→ Gekozen fragment
+ + +

De rechtbank heeft in haar uitspraak geoordeeld dat de burgemeester zich terecht op het standpunt heeft gesteld dat het verslag van het seniorenconvent, dat op 26 februari 2003 heeft plaatsgevonden, moet worden aangemerkt als een document dat is opgesteld ten behoeve van intern beraad. Appellant heeft in hoger beroep betoogd dat het verslag niet is opgesteld ten behoeve van intern beraad, omdat de gemeenteraad geen kennis heeft mogen nemen van het verhandelde in het convent. De Afdeling bestuursrechtspraak van de Raad van State heeft echter geoordeeld dat het overleg binnen het seniorenconvent moet worden beschouwd als intern beraad, en dat het verslag vertrouwelijke informatie bevatte die niet openbaar gemaakt hoeft te worden.

De Afdeling heeft verder bevestigd dat de opvattingen van de burgemeester over het functioneren van de wethouder als persoonlijke beleidsopvattingen moeten worden gekwalificeerd. De rechtbank heeft terecht overwogen dat de Wob geen onderscheid maakt tussen definitieve en voorlopige opvattingen van bestuurders. De Afdeling heeft het hoger beroep ongegrond verklaard en de uitspraak van de rechtbank bevestigd, zonder aanleiding te zien voor een proceskostenveroordeling.

+ + +

→ Opgeslagen gegevens

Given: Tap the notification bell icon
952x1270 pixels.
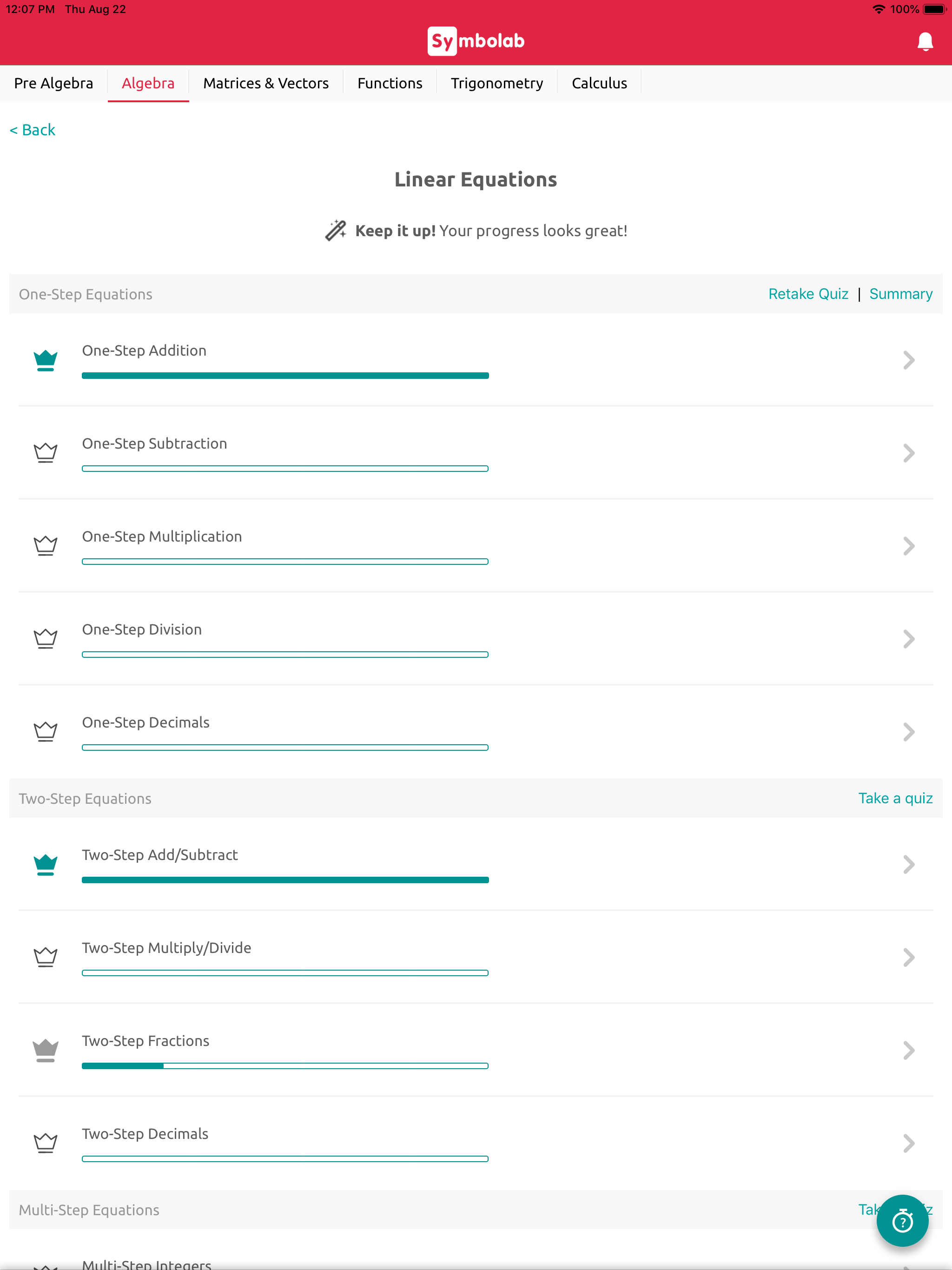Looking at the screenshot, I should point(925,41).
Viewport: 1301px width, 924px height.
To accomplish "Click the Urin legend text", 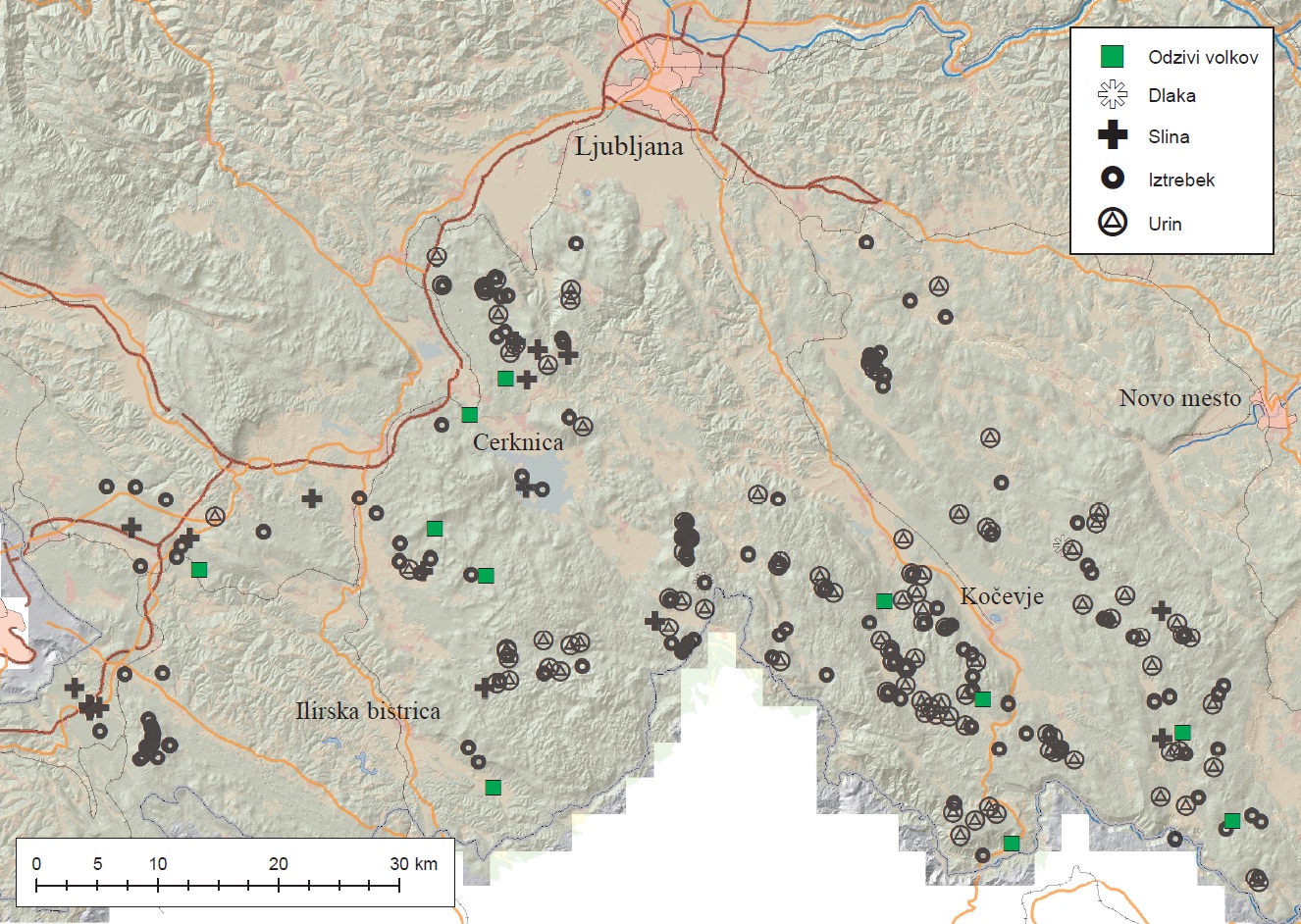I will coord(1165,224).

+ + +

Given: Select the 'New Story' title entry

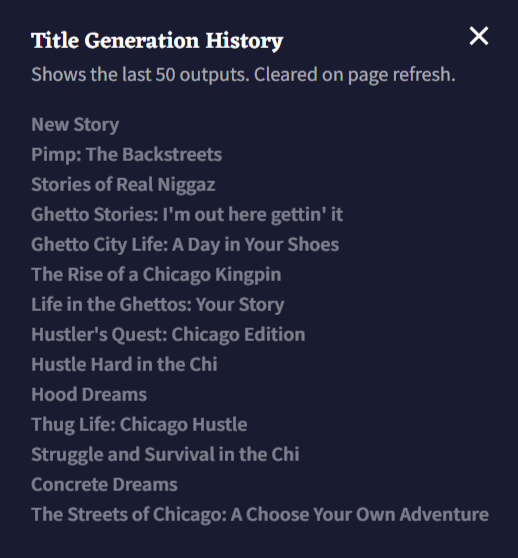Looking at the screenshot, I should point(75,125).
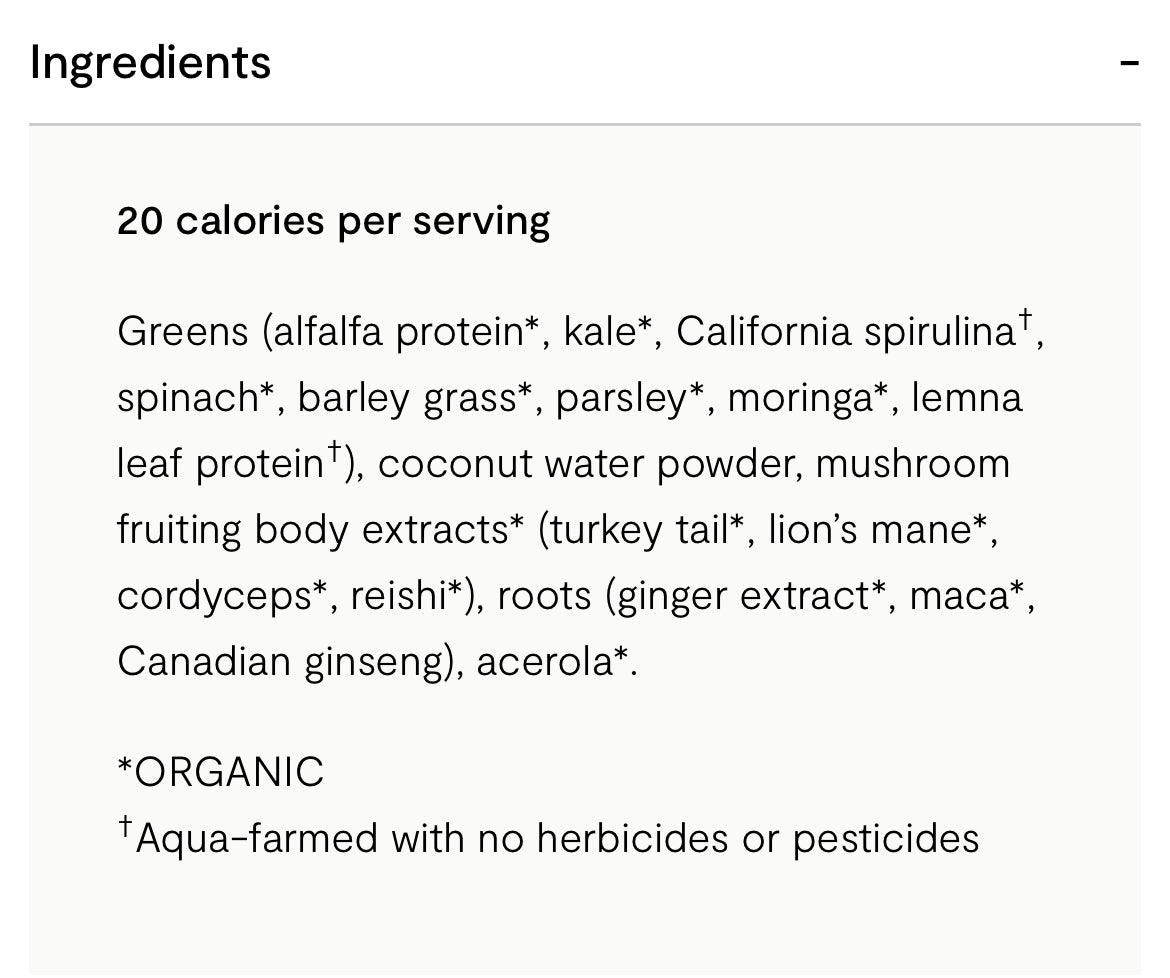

+ + +

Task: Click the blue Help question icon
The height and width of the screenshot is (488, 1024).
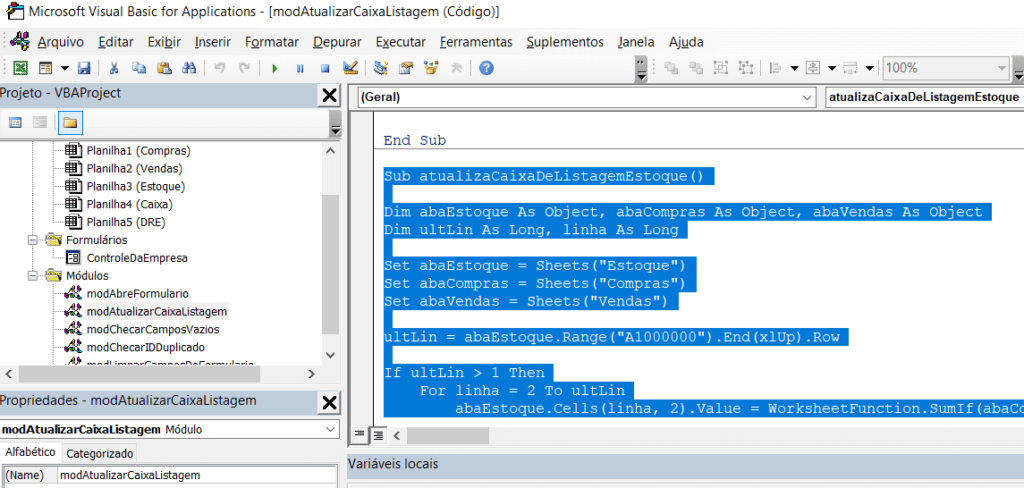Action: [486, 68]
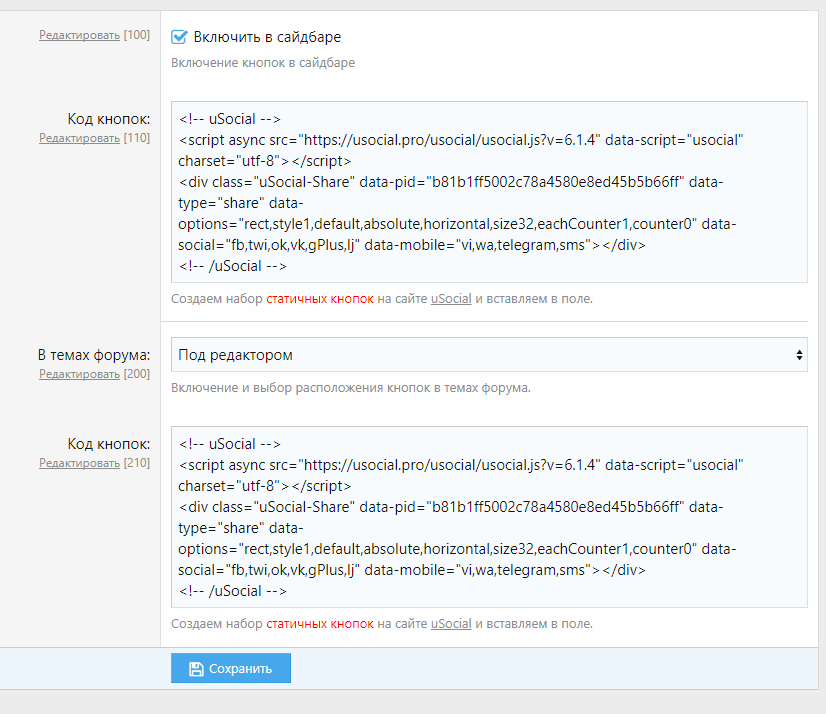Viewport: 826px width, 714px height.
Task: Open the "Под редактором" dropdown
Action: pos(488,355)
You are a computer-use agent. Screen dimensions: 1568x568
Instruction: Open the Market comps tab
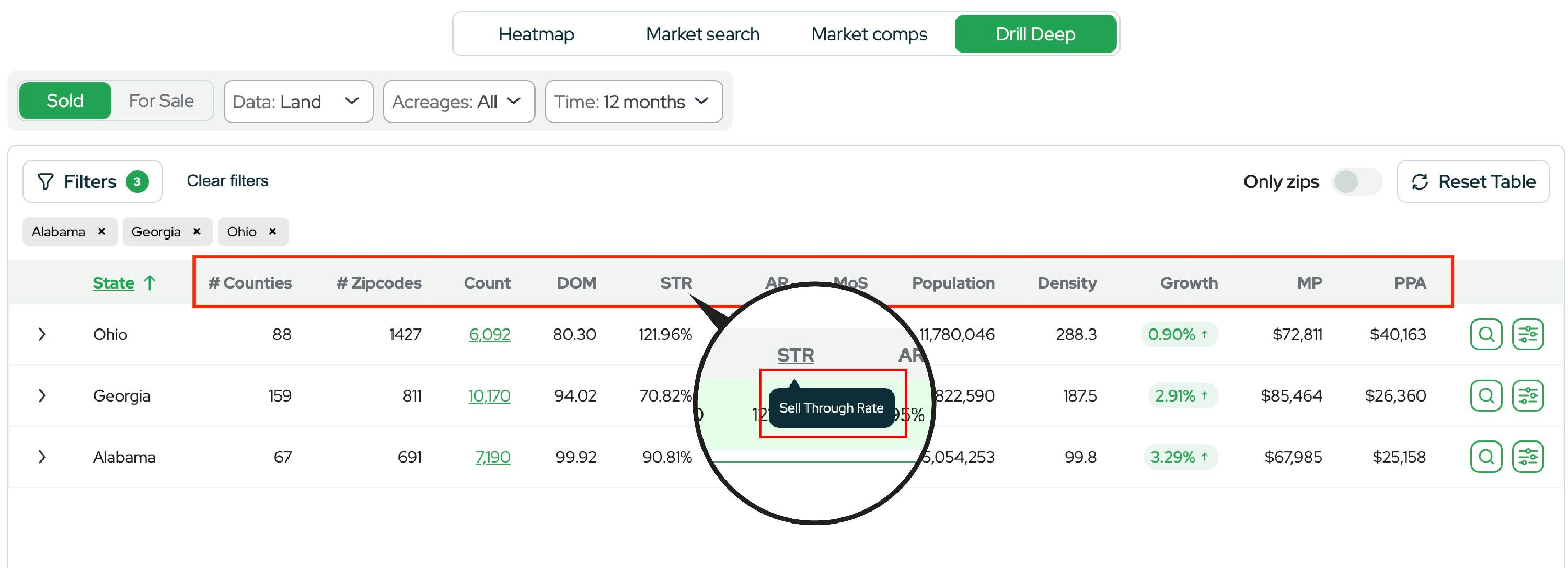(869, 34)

+ + +

→ Doel oefening
Kopieer uit het fragment over het seniorenconvent letterlijk de tekst tussen "De rechtbank heeft in" en "hoeft te worden.", beide inbegrepen. De gegevens staan los van het fragment en vormen apart materiaal.

→ Resultaat oefening
De rechtbank heeft in haar uitspraak geoordeeld dat de burgemeester zich terecht op het standpunt heeft gesteld dat het verslag van het seniorenconvent, dat op 26 februari 2003 heeft plaatsgevonden, moet worden aangemerkt als een document dat is opgesteld ten behoeve van intern beraad. Appellant heeft in hoger beroep betoogd dat het verslag niet is opgesteld ten behoeve van intern beraad, omdat de gemeenteraad geen kennis heeft mogen nemen van het verhandelde in het convent. De Afdeling bestuursrechtspraak van de Raad van State heeft echter geoordeeld dat het overleg binnen het seniorenconvent moet worden beschouwd als intern beraad, en dat het verslag vertrouwelijke informatie bevatte die niet openbaar gemaakt hoeft te worden.